Oh no. Millions of years of water history have been conveniently forgotten. “Classic” means carbonated, of course. You big silly.


Learn to like it. If not, when visiting the homes of your new German friends, you’ll request tap water and they’ll look at you like you are some primitive savage they just found in the woods covered in a blanket of your own hair.

Related to this is Apfelsaftschorle. You know in movies when people go to therapy and then the therapist asks them to create a happy place. A safe, tranquil spot they can turn to when the world gets too big and scary. Usually it’s a beach, or a rocking chair on the front porch of an idyllic childhood home?

For Germans, that happy place is swimming naked in a lake of Apfelsaftschorle. Tired after a long day of stamping and form filling, confronted with a 15-page long restaurant menu, baffled by the burdens of choice, they always retreat to their happy place and order Apfelsaftschorle. It’s steady, reliable.

For more than a century Germans, smug with their discovery of fizzy water, all their abundant breweries producing fine beers and ales, they didn’t believe it could get any better. Then some bright spark tried adding a little apple juice to that fizzy water. Creating something equally refreshing, but 6 per cent more fun! It was a near riot.

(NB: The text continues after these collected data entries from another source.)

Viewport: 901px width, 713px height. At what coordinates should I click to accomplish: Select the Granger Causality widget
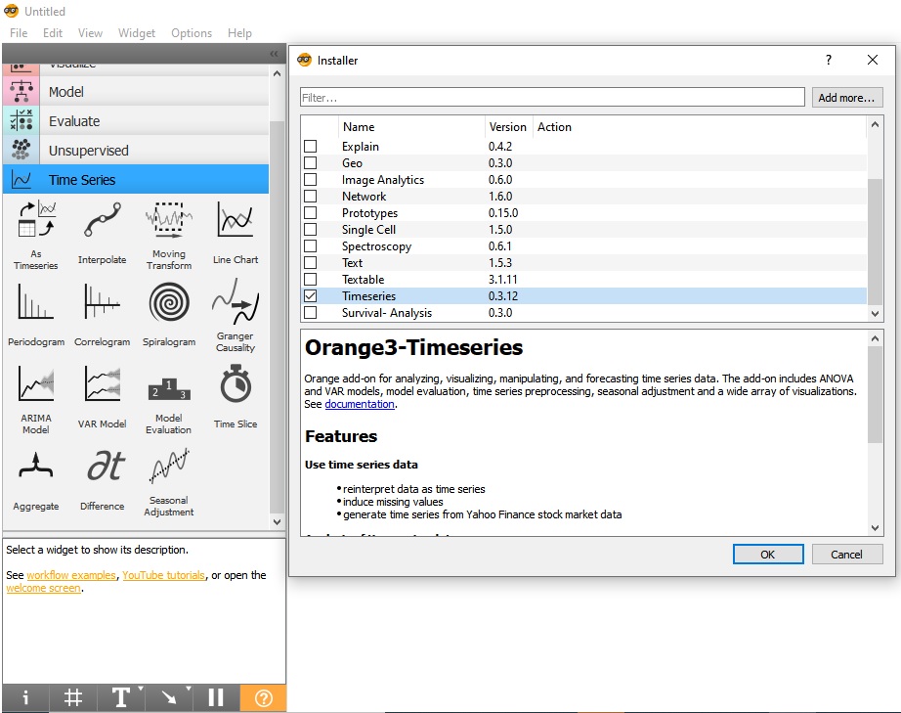pyautogui.click(x=235, y=315)
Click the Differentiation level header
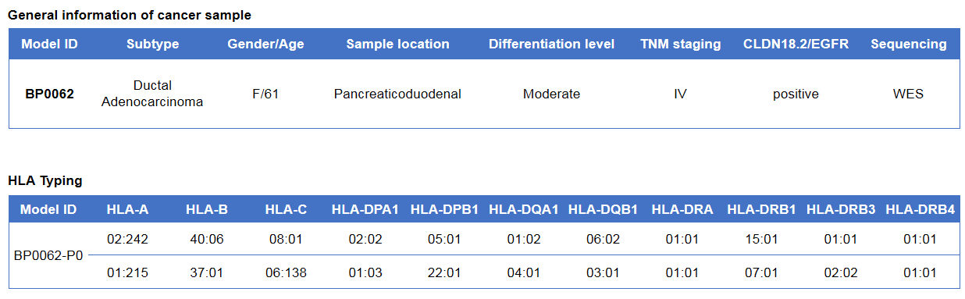The height and width of the screenshot is (299, 965). coord(551,44)
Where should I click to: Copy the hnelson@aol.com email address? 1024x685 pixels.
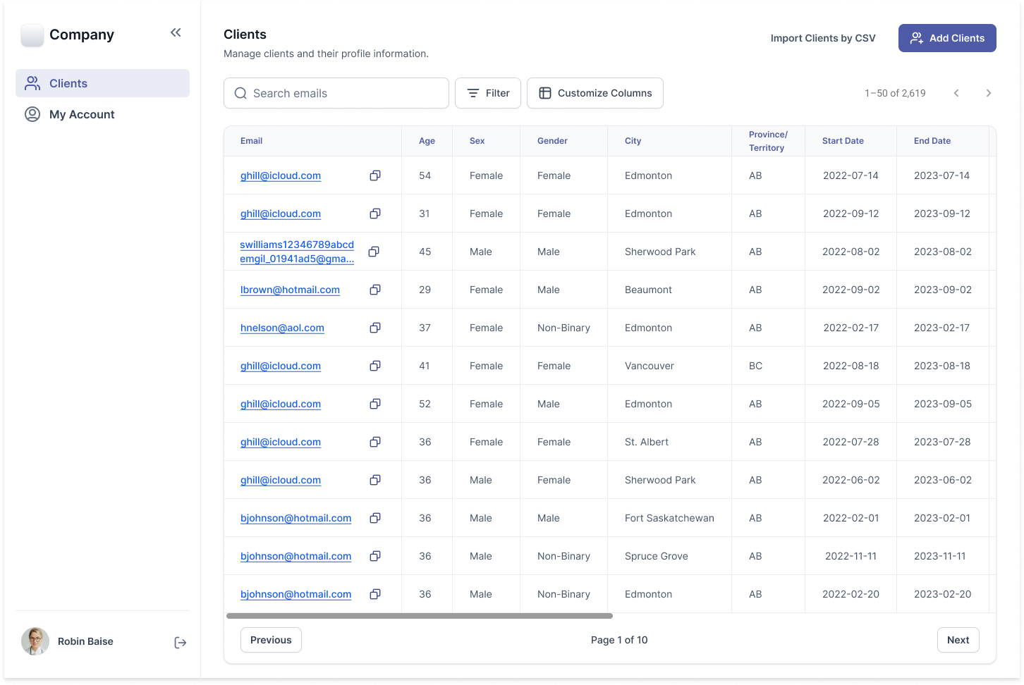375,328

People were not ready. It was almost too fun. An all-night discoparty for the tastebuds. Of course, it won’t taste like that to you, with your funny foreign pallet. Apfelsaftschorle will taste to you as it really is, a fractional improvement on water’s boring taste.

#10  EAT GERMAN FOOD! 

It’s hard to discuss German cuisine without mentioning Wurst, at which point you’ll feel like I’m smacking you about the head with the stereotype stick. So I won’t. Wurst is important, but I think more for what it represents than how it tastes.  Here, meat is the linchpin of every meal. Being a vegetarian here is probably about as much fun as being blind at the zoo.

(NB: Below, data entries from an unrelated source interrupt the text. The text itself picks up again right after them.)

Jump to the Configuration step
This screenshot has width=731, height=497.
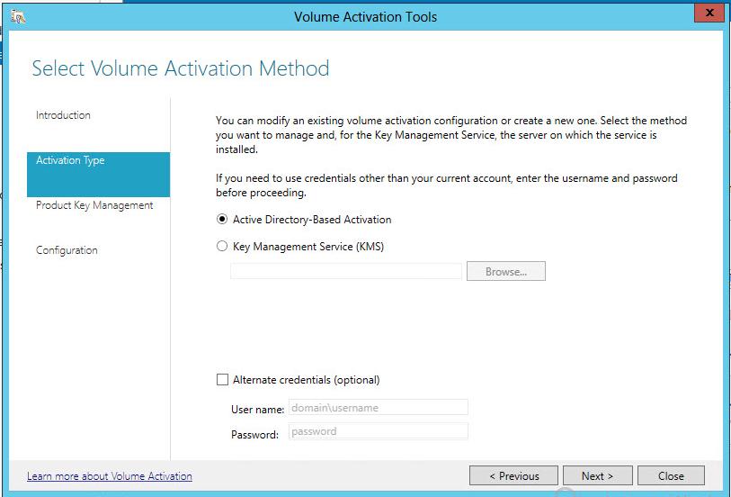[x=67, y=250]
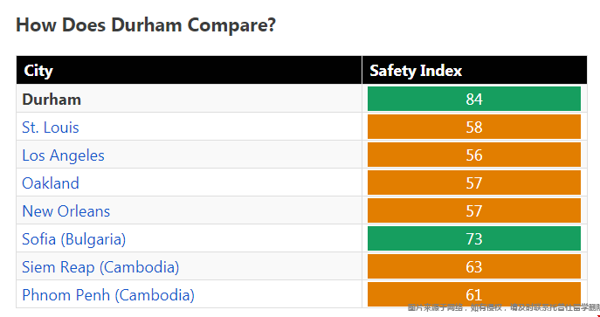This screenshot has width=600, height=317.
Task: Open the New Orleans city link
Action: pyautogui.click(x=66, y=211)
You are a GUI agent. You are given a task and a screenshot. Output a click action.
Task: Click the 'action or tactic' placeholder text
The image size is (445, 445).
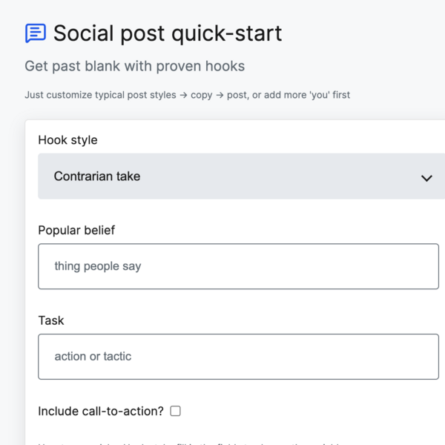(x=93, y=356)
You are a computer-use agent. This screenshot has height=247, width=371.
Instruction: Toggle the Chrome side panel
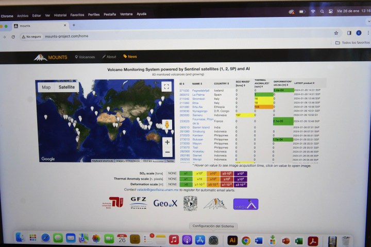click(349, 33)
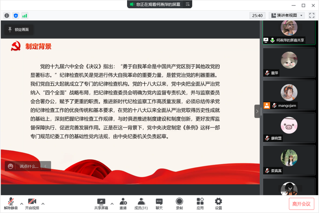The height and width of the screenshot is (213, 319).
Task: Open 成员(31) participants list
Action: pos(141,204)
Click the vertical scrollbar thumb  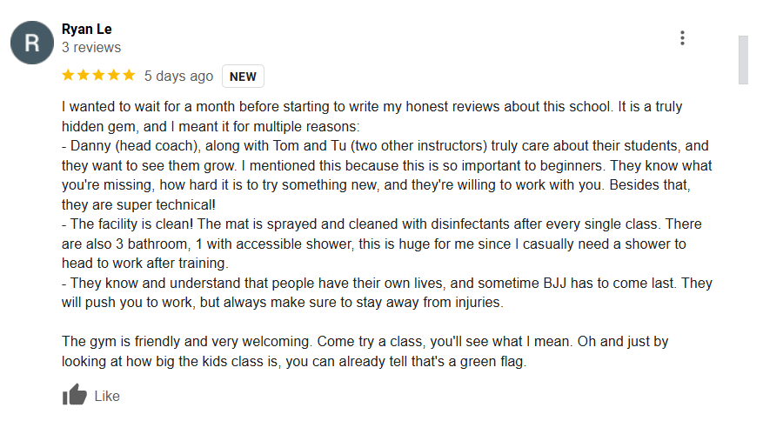click(743, 59)
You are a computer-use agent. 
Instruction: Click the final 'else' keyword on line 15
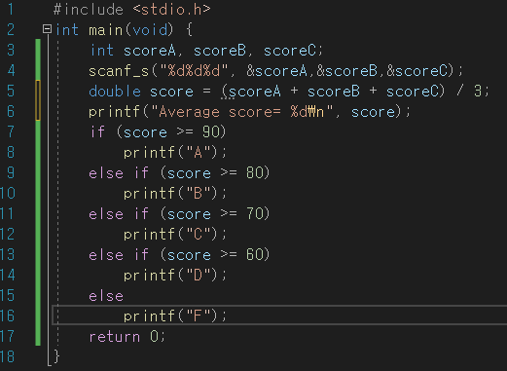click(x=106, y=296)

The notable exception is Spargel Saison (asparagus season), where the country goes gaga as the almightly Spargel is being waved around everywhere, like a sort of culinary magic wand, which coincidentally it does rather resemble.  Almost every restaurant features Spargel in almost every course. 

In conclusion, German cuisine is to the world of food, what the band Eiffel 65 are to the history of popular music: present, but largely a footnote.


You are probably wondering how I wrote an entire entry about German food without mentioning that lumpy S word – Sauerkraut. Fear not, it deserves an entire entry of its own….. It's certainly present as a side dish to many a meal.  Would you have it any other way?  YUM!   Right?